Border Patrol Seizes 50 bundles of Marijuana, Rescues Two Distressed Migrants
FORT HANCOCK, TX – Vigilance by Border Patrol Agents was responsible this week for thwarting an attempt to smuggle 50 bundles of marijuana into the U.S.
It began when a Border Patrol Agent assigned to the Fort Hancock Station spotted a white Chevrolet pick-up carrying fence equipment on the U.S. side of the Rio Grande river. The vehicle seemed out of place to the agent who was familiar with those surroundings. The agent approached the pick-up truck to question the single occupant about his citizenship. The driver of the pick-up then became uncomfortable and unable to clearly identify the ranch that was his destination.
Since that region is known as a high-trafficking area for illegal smuggling activity, the agent decided to further investigate and delve deeper into questioning. While the agent was attempting to gather more information, the unidentified driver of the pick-up made an abrupt U-turn and sped away toward Mexico.
A brief distance later, the agent saw that same truck in the Rio Grande River, partially submerged in water. The truck got stuck on the bank of the river, and the driver took off on foot toward the border. By this time, several other agents from the Fort Hancock area arrived and discovered more than 50 bundles wrapped in cellophane sitting in the bed of the truck, hidden beneath a piece of plywood. Rolls of fencing materials were also used to help conceal the bundles of the contraband.

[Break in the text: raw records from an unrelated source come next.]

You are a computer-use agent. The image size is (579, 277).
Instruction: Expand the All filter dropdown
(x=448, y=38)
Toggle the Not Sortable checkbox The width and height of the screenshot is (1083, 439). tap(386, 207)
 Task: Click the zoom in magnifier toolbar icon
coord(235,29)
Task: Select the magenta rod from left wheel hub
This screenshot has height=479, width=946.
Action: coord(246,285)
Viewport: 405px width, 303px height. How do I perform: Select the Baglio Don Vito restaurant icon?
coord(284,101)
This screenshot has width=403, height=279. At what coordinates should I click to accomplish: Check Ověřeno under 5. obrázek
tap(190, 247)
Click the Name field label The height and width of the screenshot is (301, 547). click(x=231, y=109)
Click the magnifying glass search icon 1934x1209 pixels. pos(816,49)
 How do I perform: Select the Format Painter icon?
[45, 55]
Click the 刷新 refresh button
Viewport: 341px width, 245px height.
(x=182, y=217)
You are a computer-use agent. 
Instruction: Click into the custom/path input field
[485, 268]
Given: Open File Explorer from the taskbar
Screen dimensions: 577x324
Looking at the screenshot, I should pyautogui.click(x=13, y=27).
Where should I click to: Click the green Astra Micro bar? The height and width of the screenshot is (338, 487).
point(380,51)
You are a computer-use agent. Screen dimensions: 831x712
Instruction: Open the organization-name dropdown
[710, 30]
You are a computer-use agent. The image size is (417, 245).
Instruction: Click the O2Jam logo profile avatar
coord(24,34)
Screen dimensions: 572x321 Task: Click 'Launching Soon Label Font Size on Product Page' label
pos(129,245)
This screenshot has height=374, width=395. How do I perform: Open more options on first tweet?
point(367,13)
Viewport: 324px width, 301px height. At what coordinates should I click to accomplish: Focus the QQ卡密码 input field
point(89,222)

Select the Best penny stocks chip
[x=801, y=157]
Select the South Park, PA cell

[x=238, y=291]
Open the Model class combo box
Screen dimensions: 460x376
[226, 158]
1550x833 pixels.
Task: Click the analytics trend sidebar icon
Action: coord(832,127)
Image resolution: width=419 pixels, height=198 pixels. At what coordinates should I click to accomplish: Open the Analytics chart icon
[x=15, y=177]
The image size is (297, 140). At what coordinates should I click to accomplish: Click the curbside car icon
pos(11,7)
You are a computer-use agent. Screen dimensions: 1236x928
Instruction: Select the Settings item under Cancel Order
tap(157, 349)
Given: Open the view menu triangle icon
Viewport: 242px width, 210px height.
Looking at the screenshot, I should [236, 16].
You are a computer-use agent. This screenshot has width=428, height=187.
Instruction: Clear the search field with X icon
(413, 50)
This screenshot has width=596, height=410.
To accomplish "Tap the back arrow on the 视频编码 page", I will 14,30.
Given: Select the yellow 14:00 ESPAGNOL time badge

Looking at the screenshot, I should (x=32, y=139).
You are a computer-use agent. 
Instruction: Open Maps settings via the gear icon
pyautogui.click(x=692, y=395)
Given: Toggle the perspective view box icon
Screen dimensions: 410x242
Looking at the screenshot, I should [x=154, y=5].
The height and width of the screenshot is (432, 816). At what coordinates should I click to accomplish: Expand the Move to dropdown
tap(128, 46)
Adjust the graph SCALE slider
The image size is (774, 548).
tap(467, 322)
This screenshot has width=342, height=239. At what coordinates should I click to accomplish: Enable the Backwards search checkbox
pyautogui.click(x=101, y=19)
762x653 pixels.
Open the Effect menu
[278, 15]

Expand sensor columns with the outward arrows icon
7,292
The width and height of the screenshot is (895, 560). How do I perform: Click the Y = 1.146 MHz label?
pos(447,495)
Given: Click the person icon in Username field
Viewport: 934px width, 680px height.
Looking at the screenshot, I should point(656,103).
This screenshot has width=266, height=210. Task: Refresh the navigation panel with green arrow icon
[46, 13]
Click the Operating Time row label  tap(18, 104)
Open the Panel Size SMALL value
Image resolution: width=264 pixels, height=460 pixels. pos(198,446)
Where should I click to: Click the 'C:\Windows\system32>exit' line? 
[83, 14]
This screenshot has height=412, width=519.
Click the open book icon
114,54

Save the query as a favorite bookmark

Once at the station, the cellophane bundles tested positive for marijuana. The drugs and vehicle were turned over to Homeland Security Investigations.
Later that day, agents assigned to the Deming Border Patrol Station received a distress signal from a rescue beacon located in the boot-heel of New Mexico. Due to the harsh desert terrain and night time conditions, agents on all-terrain vehicles were immediately dispatched to search. They came upon two male subjects in their early twenties who appeared to be exhausted. They stated they crossed the international boundary illegally, and were citizens of Mexico. They appeared to have gotten lost, but found a rescue beacon out in the desert. Border Patrol EMT's found them and gave the subjects a medical assessment. They were determined to be in good health, but suffering from dehydration. Both subjects were transported the Deming Border Patrol Station for processing. Migrants frequently underestimate the hostile desert terrain as a means of travel. Agents know it is imperative to be able to react quickly and have the necessary equipment and infrastructure to reach them in time.
Rescue beacons were implemented as a result of the "Safety Border Initiative", which is aimed at increasing public awareness about the inherent dangers of crossing illegally.